> Passage
########################################
Installation Guide¶

This guide will help you set up the CAPE Replication Project on your system.

Prerequisites¶

Before installing the CAPE Replication Project, ensure you have the following:

Python 3.7 or higher
Conda or Miniconda (recommended for environment management)
Git (for version control)
At least 4GB of RAM (for data processing)
10GB of free disk space (for data and models)

Step 1: Clone the Repository¶

git clone https://github.com/your-username/cape-replication-project.git
cd cape-replication-project

Step 2: Set Up the Python Environment¶

Using Conda (Recommended)¶

# Create the conda environment
conda env create -f scripts/environment.yml -n chafs_b

# Activate the environment
conda activate chafs_b

Using pip (Alternative)¶

# Create a virtual environment
python -m venv cape_env

# Activate the environment
# On Windows:
cape_env\Scripts\activate
# On macOS/Linux:
source cape_env/bin/activate

# Install dependencies
pip install -r requirements-docs.txt

Step 3: Verify Installation¶

Test that everything is working correctly:

# Check Python version
python --version

# Check if key packages are installed
python -c "import pandas, numpy, xgboost, geopandas; print('All packages installed successfully!')"
########################################
> Given material
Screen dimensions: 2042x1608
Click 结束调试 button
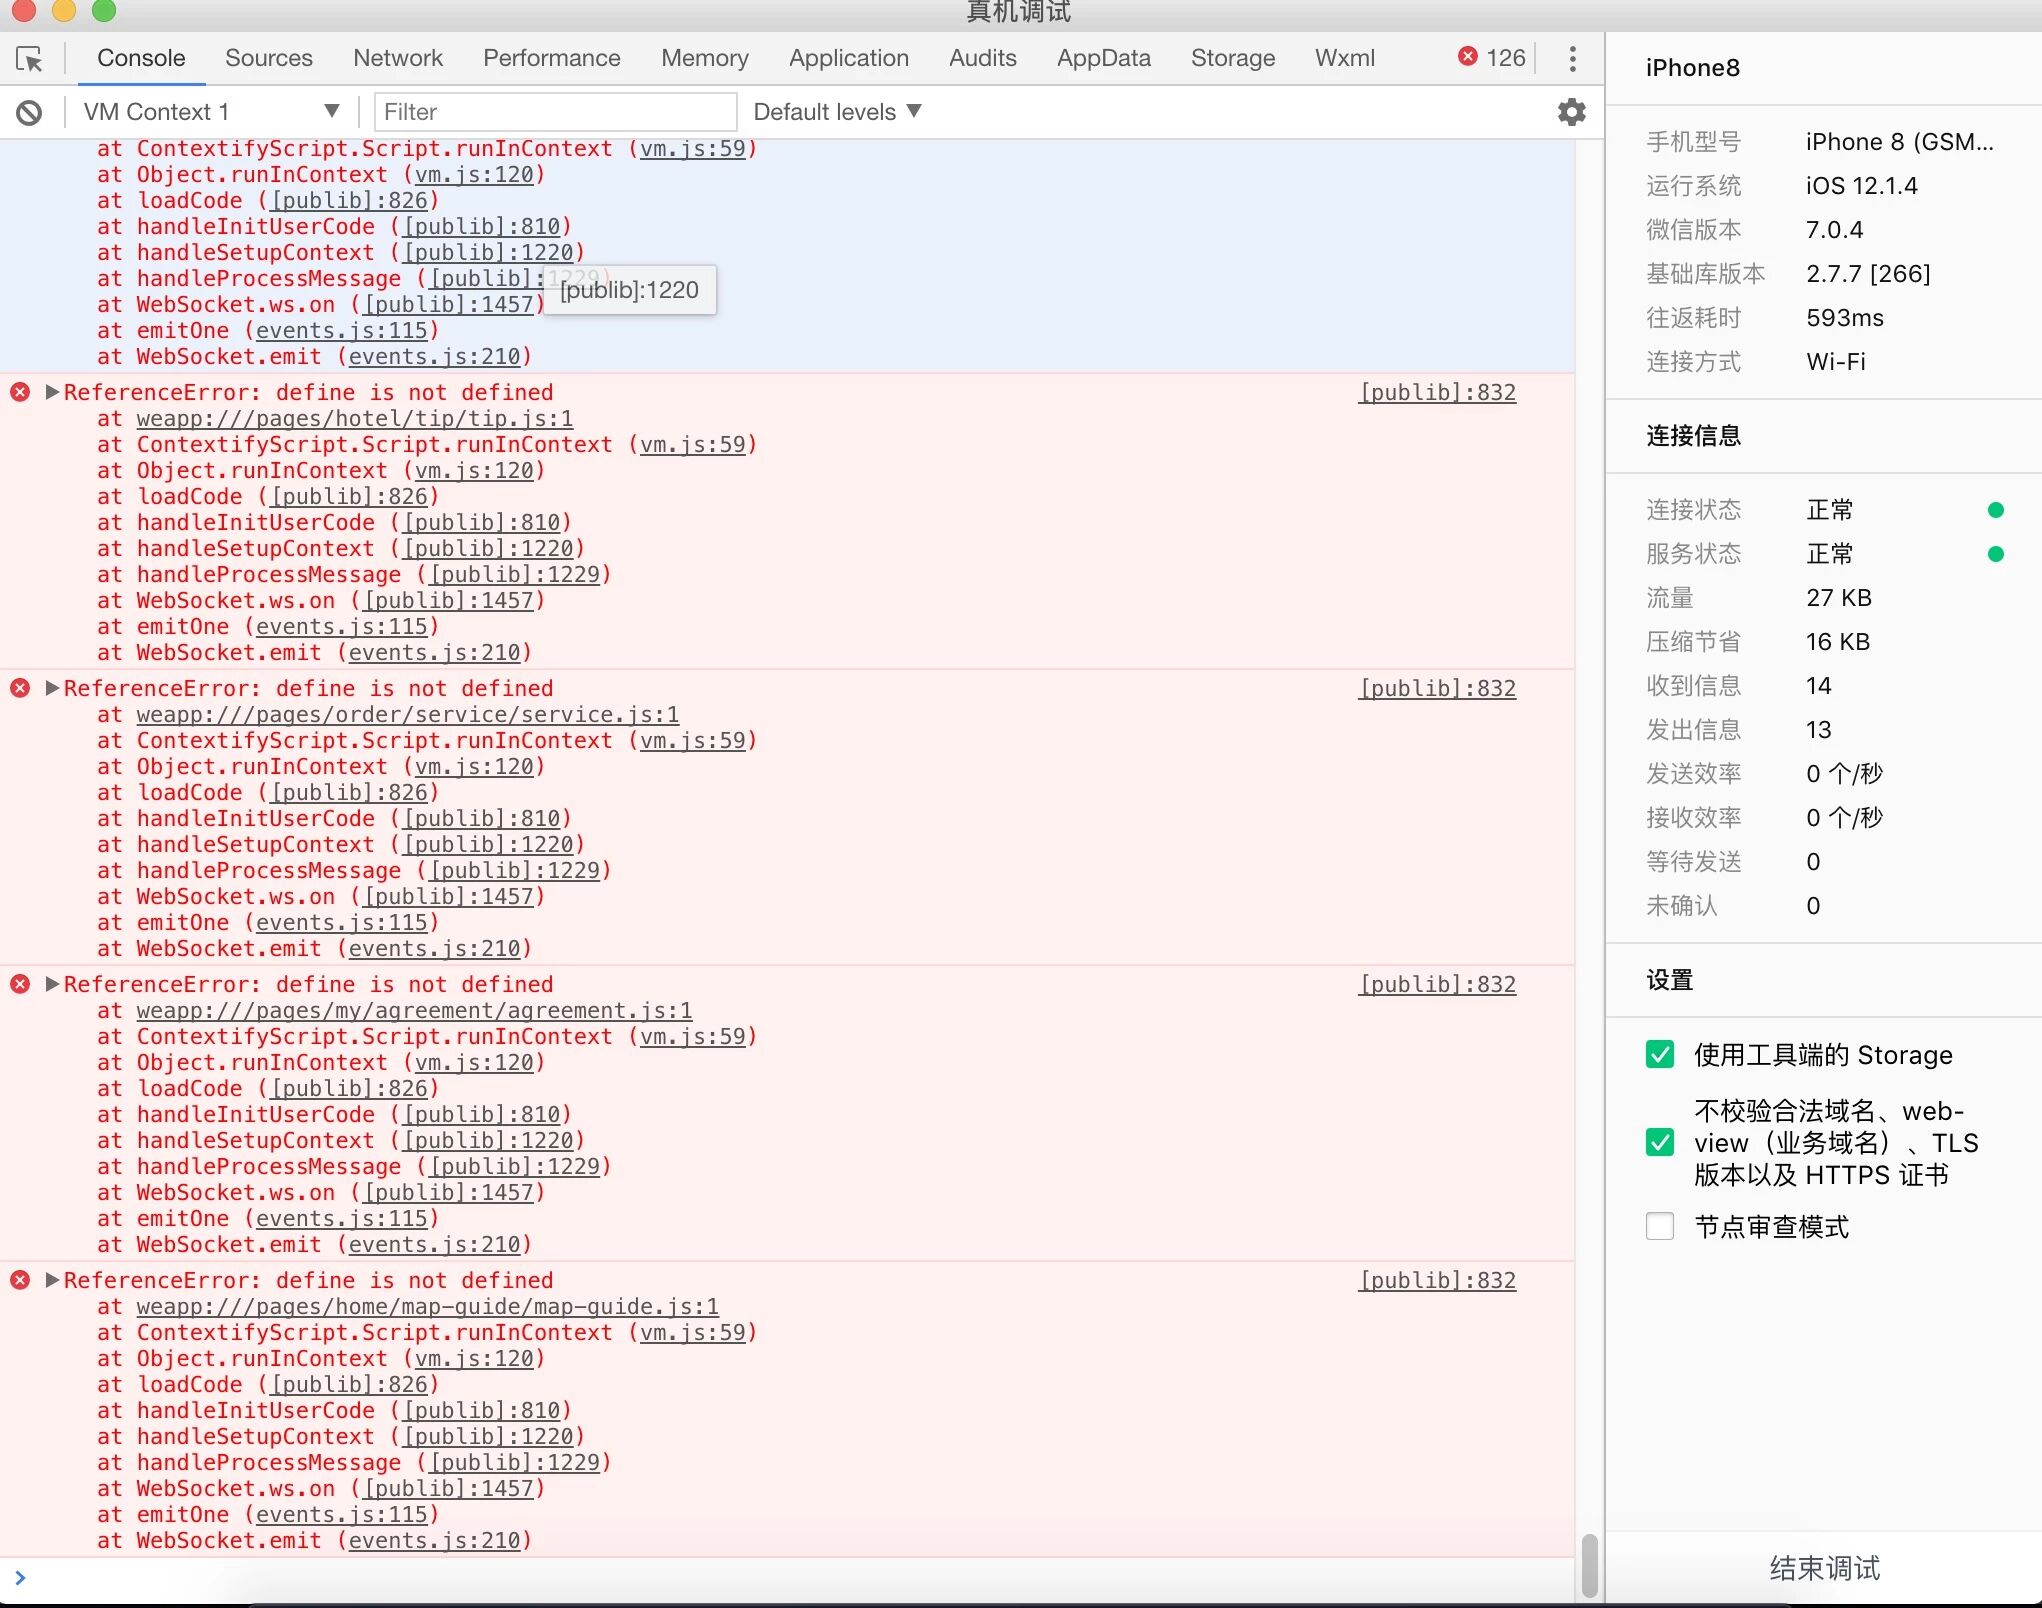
########################################
> Tasks for this exercise
a) Rewrite the installation guide starting with "Prerequisites¶" and going on through "for environment management)", changing "Conda or Miniconda" to "Mamba or Micromamba".
b) Continue the CAPE Replication Project installation guide after its last line.

> The replies
a)
Prerequisites¶

Before installing the CAPE Replication Project, ensure you have the following:

Python 3.7 or higher
Mamba or Micromamba (recommended for environment management)

b)
Step 4: Configure Paths¶

Edit the configuration file config/config.json with your data paths:

{
  "dir_data_in": "/path/to/your/input/data/",
  "dir_data_out": "/path/to/your/output/data/",
  "dir_viewer": "/path/to/your/viewer/output/",
  "fn_data_processed": "/path/to/processed/data.hdf",
  "fn_cropdata": "/path/to/crop/data.csv",
  "fn_shapefile": "/path/to/shapefile.gpkg",
  "cape_setting_file": "/path/to/cape_settings.csv",
  "fnids_info": "/path/to/fnids_info.hdf",
  "fn_viewer_csv": "/path/to/viewer_data.csv"
}

Step 5: Prepare Data Files¶

Ensure you have the required data files in your input directory:

Crop data: gscd_data_240213.csv or similar
Shapefile: gscd_shape.gpkg
FNID information: fnids_info.hdf
CAPE settings: cape_setting.csv

Step 6: Test the Installation¶

Run a quick test to ensure everything is working:

# Test preprocessing
cd scripts/processing
python cape_preprocessing.py --start-from 3  # Skip to aggregation step

# Test development (if you have data)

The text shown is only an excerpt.